:: Given records ::
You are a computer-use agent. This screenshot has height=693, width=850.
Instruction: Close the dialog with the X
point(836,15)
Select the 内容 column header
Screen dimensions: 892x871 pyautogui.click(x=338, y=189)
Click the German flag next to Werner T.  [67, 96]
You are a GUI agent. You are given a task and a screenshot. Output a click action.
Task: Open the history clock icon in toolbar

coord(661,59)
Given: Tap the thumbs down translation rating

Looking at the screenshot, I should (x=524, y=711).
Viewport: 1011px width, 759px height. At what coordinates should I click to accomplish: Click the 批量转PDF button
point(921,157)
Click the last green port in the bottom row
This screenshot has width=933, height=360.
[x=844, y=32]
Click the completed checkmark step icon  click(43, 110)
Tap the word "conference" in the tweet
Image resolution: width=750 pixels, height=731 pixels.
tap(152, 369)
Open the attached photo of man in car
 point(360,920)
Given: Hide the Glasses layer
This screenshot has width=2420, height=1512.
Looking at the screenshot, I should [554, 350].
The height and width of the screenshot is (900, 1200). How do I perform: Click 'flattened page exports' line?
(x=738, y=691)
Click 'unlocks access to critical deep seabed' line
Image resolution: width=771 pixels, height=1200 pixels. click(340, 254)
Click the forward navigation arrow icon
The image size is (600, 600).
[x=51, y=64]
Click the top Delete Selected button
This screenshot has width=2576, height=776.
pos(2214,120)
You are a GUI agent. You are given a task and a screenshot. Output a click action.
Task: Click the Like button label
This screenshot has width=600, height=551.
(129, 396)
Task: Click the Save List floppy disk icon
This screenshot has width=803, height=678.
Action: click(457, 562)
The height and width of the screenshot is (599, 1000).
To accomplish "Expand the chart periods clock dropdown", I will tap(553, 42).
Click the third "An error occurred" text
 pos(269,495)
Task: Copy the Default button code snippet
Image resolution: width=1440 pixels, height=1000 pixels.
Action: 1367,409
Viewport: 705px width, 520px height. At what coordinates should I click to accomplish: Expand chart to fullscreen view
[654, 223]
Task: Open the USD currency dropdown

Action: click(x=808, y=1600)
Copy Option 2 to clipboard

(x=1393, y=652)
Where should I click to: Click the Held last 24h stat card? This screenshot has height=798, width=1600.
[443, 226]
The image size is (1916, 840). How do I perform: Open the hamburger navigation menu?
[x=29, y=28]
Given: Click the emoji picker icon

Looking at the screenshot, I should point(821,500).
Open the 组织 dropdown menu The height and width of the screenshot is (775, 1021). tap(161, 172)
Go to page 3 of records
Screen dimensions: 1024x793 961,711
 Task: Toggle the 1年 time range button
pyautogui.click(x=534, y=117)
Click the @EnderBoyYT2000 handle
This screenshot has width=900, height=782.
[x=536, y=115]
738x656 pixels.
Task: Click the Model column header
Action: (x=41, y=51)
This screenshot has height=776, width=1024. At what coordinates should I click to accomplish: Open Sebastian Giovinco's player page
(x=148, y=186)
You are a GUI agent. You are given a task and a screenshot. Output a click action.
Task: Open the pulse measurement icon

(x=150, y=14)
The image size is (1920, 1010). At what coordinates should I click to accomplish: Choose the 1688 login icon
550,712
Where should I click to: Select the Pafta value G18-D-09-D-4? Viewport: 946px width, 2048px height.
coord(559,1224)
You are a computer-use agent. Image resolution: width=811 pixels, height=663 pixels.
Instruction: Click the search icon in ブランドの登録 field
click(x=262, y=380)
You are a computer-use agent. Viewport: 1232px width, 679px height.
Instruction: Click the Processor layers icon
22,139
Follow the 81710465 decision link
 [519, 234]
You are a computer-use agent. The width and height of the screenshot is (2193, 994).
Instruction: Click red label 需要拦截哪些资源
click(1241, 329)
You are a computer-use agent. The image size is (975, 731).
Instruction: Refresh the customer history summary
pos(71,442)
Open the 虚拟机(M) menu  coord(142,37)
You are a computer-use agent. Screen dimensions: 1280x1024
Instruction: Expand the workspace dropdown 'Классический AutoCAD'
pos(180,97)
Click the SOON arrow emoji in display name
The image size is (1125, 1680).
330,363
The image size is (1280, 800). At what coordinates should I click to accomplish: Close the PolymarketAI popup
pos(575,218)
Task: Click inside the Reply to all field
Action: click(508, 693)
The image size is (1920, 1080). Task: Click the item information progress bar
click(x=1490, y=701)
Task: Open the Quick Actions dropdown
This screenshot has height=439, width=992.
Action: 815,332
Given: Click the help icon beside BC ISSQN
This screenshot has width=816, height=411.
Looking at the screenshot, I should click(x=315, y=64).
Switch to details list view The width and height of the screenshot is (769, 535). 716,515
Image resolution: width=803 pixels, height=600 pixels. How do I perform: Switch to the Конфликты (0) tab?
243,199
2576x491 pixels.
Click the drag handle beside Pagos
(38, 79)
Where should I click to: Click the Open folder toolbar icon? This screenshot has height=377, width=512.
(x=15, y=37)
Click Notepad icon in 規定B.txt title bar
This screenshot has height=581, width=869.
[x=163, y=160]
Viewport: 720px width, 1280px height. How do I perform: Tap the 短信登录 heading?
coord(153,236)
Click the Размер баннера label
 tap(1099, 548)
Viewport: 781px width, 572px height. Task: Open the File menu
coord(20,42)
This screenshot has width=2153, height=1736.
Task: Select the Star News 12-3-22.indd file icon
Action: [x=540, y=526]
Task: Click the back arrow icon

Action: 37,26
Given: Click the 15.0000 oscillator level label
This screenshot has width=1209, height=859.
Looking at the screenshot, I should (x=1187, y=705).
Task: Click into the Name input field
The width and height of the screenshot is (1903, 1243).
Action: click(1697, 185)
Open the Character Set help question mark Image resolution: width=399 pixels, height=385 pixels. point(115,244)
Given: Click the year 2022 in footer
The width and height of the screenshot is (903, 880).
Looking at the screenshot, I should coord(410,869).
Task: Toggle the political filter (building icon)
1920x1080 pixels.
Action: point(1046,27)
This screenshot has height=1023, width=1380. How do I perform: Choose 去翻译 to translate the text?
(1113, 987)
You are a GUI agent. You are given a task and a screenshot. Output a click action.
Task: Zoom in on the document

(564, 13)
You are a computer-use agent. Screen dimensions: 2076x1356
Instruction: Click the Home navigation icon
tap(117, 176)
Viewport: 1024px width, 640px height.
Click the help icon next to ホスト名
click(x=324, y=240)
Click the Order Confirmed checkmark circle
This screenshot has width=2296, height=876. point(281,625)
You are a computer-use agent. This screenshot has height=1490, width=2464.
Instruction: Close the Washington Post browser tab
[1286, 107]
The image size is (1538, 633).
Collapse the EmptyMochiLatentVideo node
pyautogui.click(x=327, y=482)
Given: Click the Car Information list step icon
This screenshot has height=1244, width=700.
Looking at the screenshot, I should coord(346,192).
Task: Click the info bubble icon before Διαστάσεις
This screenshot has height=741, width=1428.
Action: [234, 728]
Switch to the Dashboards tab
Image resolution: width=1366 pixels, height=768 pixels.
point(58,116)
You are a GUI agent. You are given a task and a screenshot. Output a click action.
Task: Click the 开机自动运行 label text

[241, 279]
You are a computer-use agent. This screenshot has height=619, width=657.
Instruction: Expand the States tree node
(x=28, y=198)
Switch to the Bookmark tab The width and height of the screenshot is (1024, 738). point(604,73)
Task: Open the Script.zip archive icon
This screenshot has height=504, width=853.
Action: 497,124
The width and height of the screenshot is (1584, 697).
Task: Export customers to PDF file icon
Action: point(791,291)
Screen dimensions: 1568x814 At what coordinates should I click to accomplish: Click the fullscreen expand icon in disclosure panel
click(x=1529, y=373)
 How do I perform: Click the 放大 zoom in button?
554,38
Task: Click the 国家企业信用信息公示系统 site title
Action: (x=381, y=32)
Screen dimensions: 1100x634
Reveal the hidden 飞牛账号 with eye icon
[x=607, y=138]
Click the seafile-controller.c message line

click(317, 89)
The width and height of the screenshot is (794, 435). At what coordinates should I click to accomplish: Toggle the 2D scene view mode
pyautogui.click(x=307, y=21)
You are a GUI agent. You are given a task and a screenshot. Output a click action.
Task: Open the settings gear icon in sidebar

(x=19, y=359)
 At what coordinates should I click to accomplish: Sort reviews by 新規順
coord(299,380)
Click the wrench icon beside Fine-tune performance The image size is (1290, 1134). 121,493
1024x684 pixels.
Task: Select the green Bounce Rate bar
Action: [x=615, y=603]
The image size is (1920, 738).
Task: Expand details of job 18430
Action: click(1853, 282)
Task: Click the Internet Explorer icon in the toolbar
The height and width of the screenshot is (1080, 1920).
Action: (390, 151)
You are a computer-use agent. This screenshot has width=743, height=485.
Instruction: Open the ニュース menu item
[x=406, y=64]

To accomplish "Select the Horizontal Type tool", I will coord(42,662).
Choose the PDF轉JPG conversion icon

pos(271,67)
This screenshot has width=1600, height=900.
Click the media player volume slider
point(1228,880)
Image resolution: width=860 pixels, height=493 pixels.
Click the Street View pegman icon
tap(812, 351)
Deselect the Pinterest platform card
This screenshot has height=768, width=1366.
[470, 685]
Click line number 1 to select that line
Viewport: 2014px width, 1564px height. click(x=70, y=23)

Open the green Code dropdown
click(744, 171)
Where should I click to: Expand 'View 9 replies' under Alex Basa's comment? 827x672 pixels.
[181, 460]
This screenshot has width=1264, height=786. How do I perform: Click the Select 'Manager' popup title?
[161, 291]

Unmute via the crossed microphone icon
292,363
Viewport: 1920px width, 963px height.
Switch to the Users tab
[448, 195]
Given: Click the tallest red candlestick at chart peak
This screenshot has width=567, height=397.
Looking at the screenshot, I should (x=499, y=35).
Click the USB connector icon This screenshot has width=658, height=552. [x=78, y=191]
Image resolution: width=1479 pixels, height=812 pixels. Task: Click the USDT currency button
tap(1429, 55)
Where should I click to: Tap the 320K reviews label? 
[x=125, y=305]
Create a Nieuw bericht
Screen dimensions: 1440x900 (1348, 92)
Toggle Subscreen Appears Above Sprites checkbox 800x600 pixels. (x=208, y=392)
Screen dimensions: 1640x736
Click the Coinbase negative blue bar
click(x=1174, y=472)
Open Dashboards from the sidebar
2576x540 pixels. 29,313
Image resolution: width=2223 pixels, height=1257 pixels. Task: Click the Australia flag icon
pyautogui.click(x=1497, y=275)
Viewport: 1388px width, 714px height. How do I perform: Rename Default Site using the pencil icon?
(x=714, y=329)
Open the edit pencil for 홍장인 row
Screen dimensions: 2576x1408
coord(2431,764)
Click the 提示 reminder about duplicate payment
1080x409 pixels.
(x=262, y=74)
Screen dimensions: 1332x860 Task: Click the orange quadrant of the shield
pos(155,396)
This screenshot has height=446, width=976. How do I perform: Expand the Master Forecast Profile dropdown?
:::
Write out the listing above word for word, starting at its first line and ending at the line that contains "Click the German". Include both of those lines.

You are a computer-use agent. This screenshot has height=693, width=850.
Instruction: Close the dialog with the X
point(836,15)
Select the 内容 column header
Screen dimensions: 892x871 pyautogui.click(x=338, y=189)
Click the German flag next to Werner T.  [67, 96]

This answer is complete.